→ EXERCISE OBJECTIVE: Retrieve all lines below that have the string "agent".

→ RECORDS FOR PROCESSING:
-=-=-=-=-

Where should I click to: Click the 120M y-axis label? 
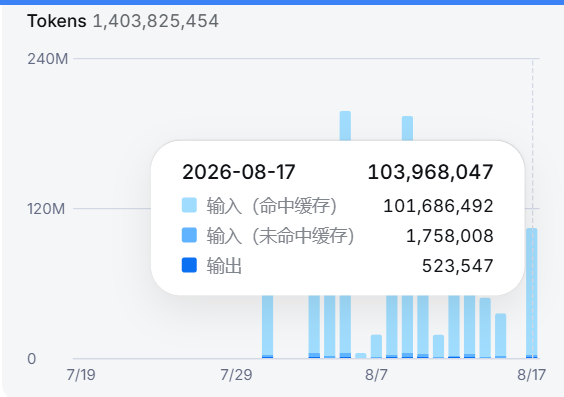(x=46, y=209)
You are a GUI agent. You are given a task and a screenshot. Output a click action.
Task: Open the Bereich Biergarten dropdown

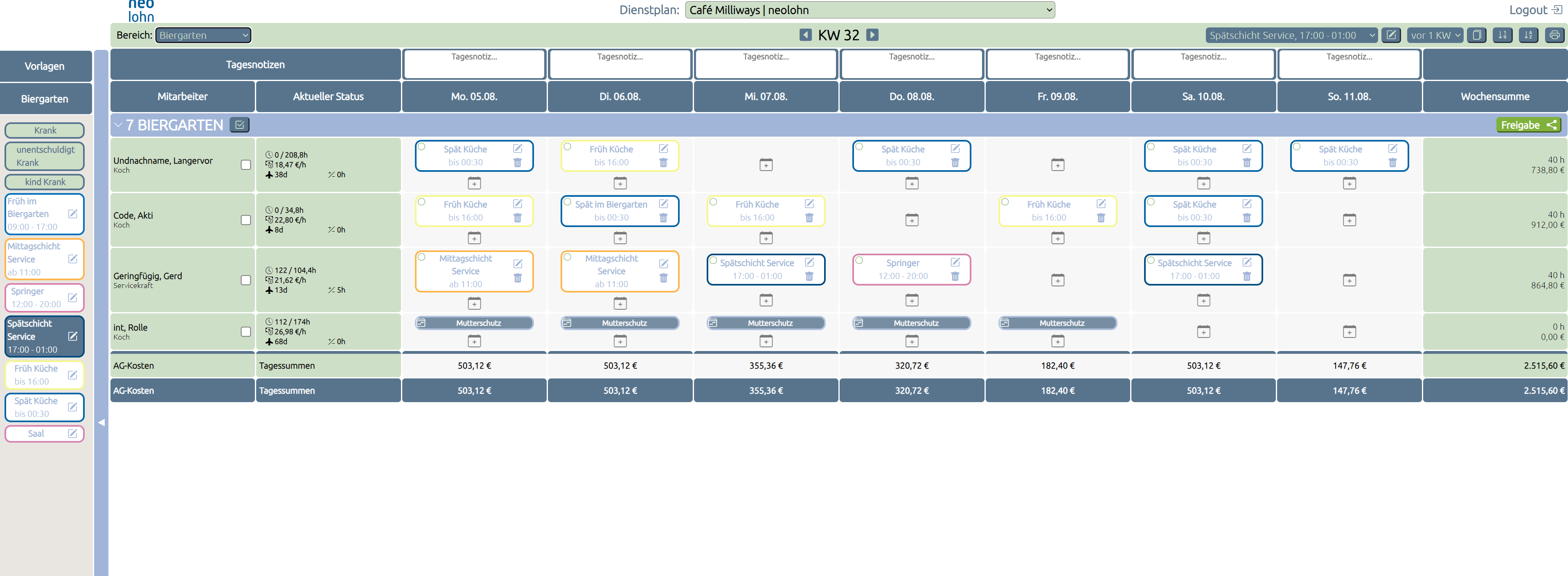click(x=203, y=35)
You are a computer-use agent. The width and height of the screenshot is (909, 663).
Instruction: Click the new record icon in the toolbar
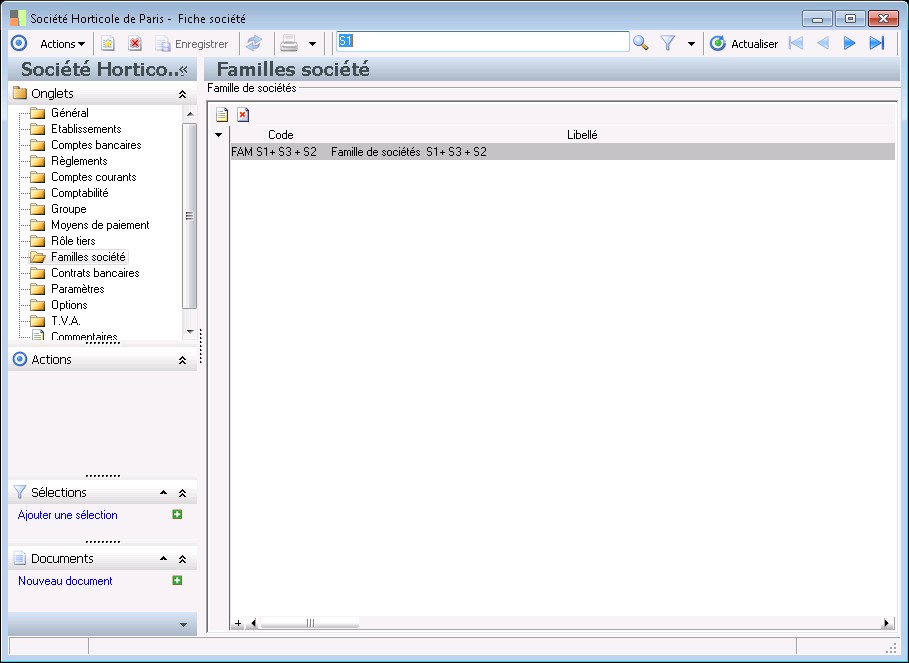coord(108,44)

-=-=-=-=-

→ ANSWER BOX:
You are a GUI agent. You are given a task and a screenshot. Output a click action.
You are a computer-use agent. The width and height of the screenshot is (909, 663).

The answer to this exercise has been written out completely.